Cremona, 19 ottobre 2017 - Colle animali e materiali inorganici. È tutto qui il segreto del «superlegno» dei violini costruiti da Antonio Stradivari. Cinque anni di ricerche in uno dei centri più all’avanguardia, il Laboratorio Arvedi di diagnostica non invasiva, che si trova nel Museo del Violino di Cremona, ha aggiunto un tassello per capire quello che da sempre viene definito «il segreto di Stradivari».

«Abbiamo fatto ricerche sui trattamenti del legno dei violini Stradivari considerano quindici strumenti costruiti in periodi diversi – spiega Marco Malagodi, ricercatore dell’Università di Pavia e direttore tecnico del polo di analisi –. Abbiamo scoperto che per riempire le porosità del legno, prima di mettere le vernici, venivano utilizzati anche materiali inorganici, ovvero sali, solfati, silicati. Macinati e fatti penetrare nel legno attraverso un legante, una colla animale (colla di coniglio o di pesce)». Sostanze abbastanza comuni, come il gesso, dal sorprendente effetto. «L’uso di questi inerti aumenta la durezza del legno, ma probabilmente i cristalli modificano anche l’acustica», sottolinea Malagodi. Durezza significa durata degli strumenti. Ma il segreto del grande cremonese era soprattutto nella “voce” dei suoi violini. «Dobbiamo considerare che i liutai erano anche dei grandi sperimentatori, probabilmente avevano anche considerato l’effetto acustico dell’utilizzo di questi sali». Stradivari ha avuto una vita molto lunga, si stima che dalla sua bottega siano usciti più o meno 1.200 strumenti, diventati poi famosi nel mondo.

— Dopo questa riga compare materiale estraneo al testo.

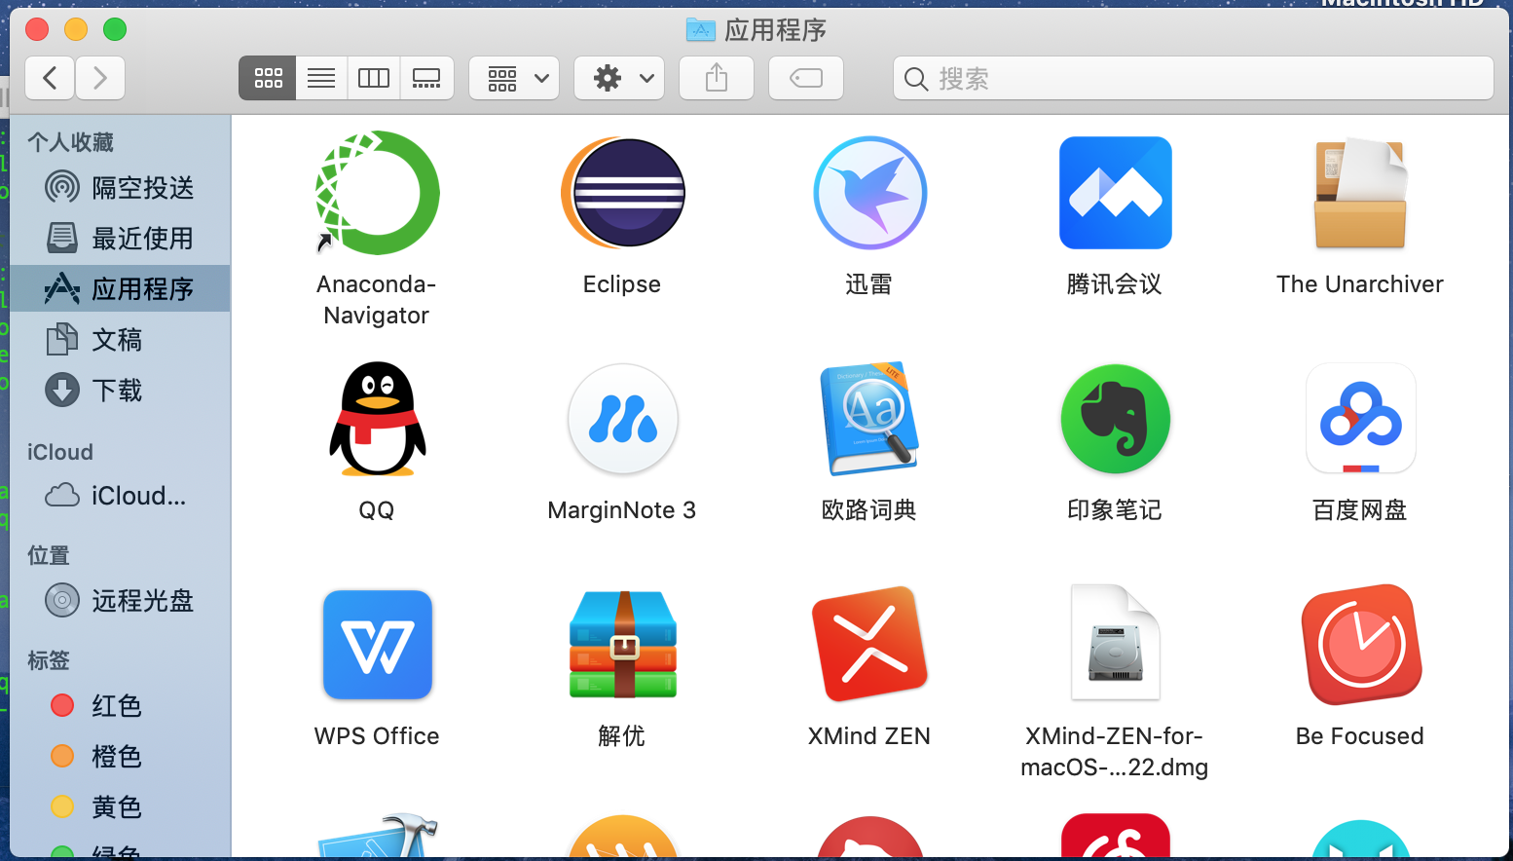Open Eclipse from the Applications folder
This screenshot has width=1513, height=861.
tap(622, 193)
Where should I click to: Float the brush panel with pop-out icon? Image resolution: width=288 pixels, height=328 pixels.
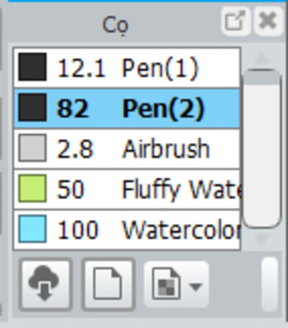(235, 21)
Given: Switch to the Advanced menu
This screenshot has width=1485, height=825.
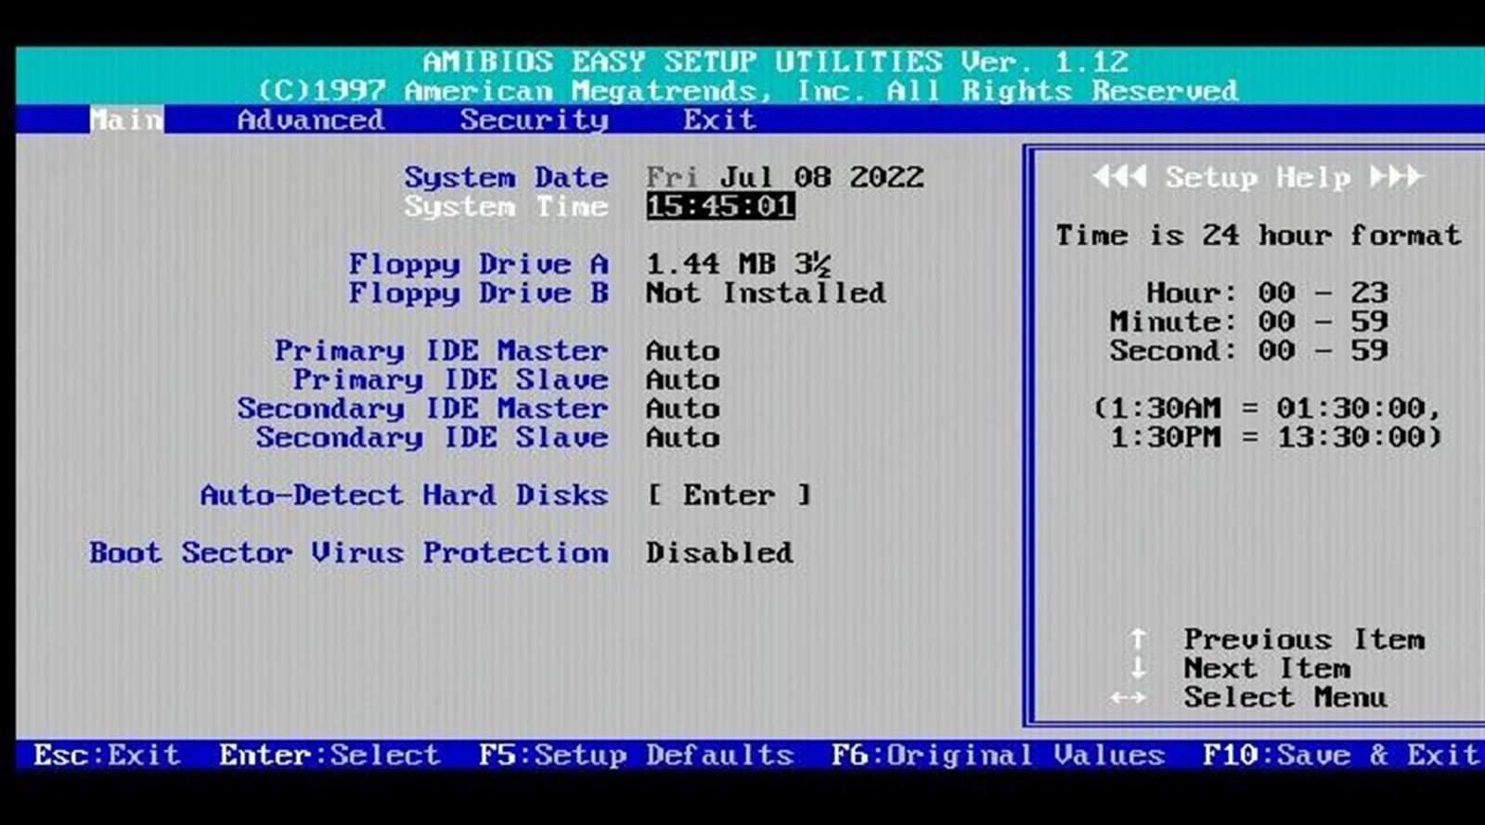Looking at the screenshot, I should click(310, 120).
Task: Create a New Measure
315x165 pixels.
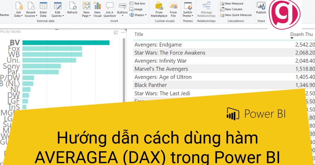Action: [x=232, y=3]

«Tra i violini che abbiamo esaminato ci sono anche il Messia e il Toscano. Questi strumenti da un punto di vista scientifico sono i migliori, in quanto sono stati suonati poco, hanno subito pochi restauri e le vernici sono ben conservate – spiega Malagodi –. Il Toscano è stato costruito nel 1690, mentre il Messia nel 1716. Per entrambi a distanza di 26 anni sono stati utilizzati gli stessi materiali: vernici oleoresinose e trattamenti del legno con colle animali e sali inorganici». Una costante a tale distanza di tempo ed esperienza sembra suggerire che l’utilizzo di questi materiali costituisse un elemento irrinunciabile per Stradivari. Per questo, la ricerca continua. «Noi collaboriamo con il Politecnico di Milano che ha un gruppo di ingegneri acustici: faremo dei provini di laboratorio su pannelli trattati allo stesso modo e andremo a vedere i moti vibratori, poi gli effetti diretti». A questo punto dunque sarà presto possibile costruire un clone di un qualsiasi violino di Stradivari? «Noi stiamo lavorando da cinque anni e abbiamo la fortuna di essere a stretto contatto con la più grande collezione al mondo di strumenti ad arco, ma da scoprire c’è ancora tanto».